Fear, Uncertainty, Doubt. Stop spreading those things. The most likely thing to happen if ChakraCore starts getting more popular is that Google ups their game with V8, and the Javascript speed war that made browsers much faster starts hitting server space. Additionally, the entire stack is Free Software. There is absolutely nothing precluding you from pulling a copy of the repo "just in case"
Please do not post comments on the GH issue unless you have something important to add. These issues gain a lot of attention and it makes it _incredibly_ hard for collaborators to communicate.
Locking the issue to collaborators means other people from the outside who have a significant contribution or want to help can't do that.
Comments like +1 -1 and such create a significant amount of noise.
Looks like this is a trolling attempt. The comment was subtly changed and the author, https://github.com/ingIor, is a misspelling of inglor and has no contributions.
This got downvoted? Lighten up HN, it's a joke. The same comment on DN would have gotten a ton of upvotes, and the coldness of HN's lack of humor makes this place really off-putting.
Yeah, and it's actually really anti-intellectual, since a well adjusted person is capable of both humor-depth and logical-depth understanding among many other things.
On the other hand, the subthreads complaining about them inevitably take up more space than the offending comments themselves, and are arguably of less value.
Hacker News is already host to memes, trite boilerplate and pseudo-intellectual posing - drawing a line in the sand at humor seems like a futile gesture.
Its not off-topic, embrace extend extinguish is a well documented policy of Microsoft (documented by internal memos that have been in the public domain for some time). Microsoft has been fined massive amounts for anti-trust issues. The web platform is the primary threat to Microsoft's business model since it constantly chips away at the near-monopolies in business and gaming software markets.
Many of the managers and team leads at Microsoft aren't aware of this policy or are in denial, but the people really running the programs are aware of the business reality and affect things like priorities, such as the design goals for this project.
The fact that Hacker News censored my comment is just evidence that Hacker News is in bed with large corporations, or just has no ability to stomach the harsh realities of our imperfect society.
I used to be a Microsoft developer many years ago, until I got a taste of what Microsoft was doing to web development. For the last several years I have been a Node developer.
Microsoft has contributed almost nothing important to Node, and this referenced effort is simply a danger to the Node ecosystem.

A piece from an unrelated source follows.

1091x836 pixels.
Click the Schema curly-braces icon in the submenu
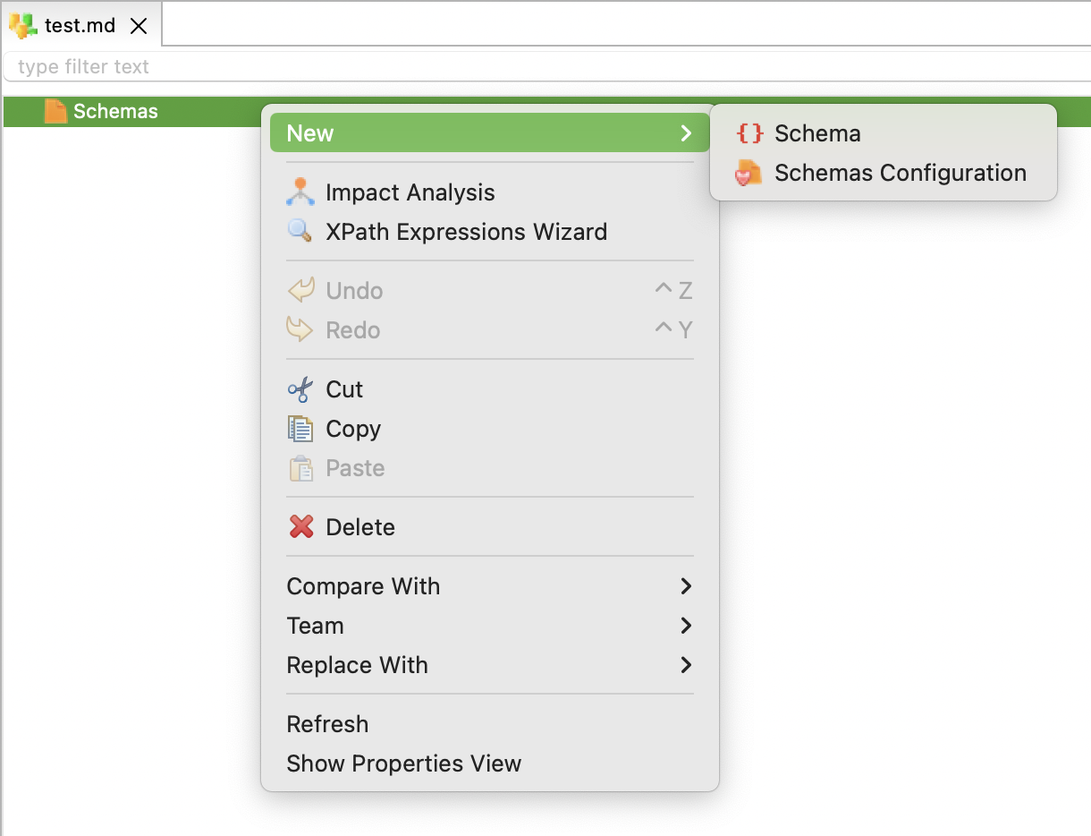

That is the reality.
Censorship is a big part of the reason that I do not recommend Hacker News to people anymore.
The ChakraCore roadmap [1] shows that they plan on porting the interpreter to Ubuntu, but not to Mac OS, and they don't plan on porting the JIT. So even it does go Windows + Linux, it will still be a low-performing toy on Linux.
This is vaguely interesting from a technical point of view, but doesn't seem like it'll majorly impact the future of Node.js, except maybe as something Microsoft can offer for Azure customers that choose Windows Server.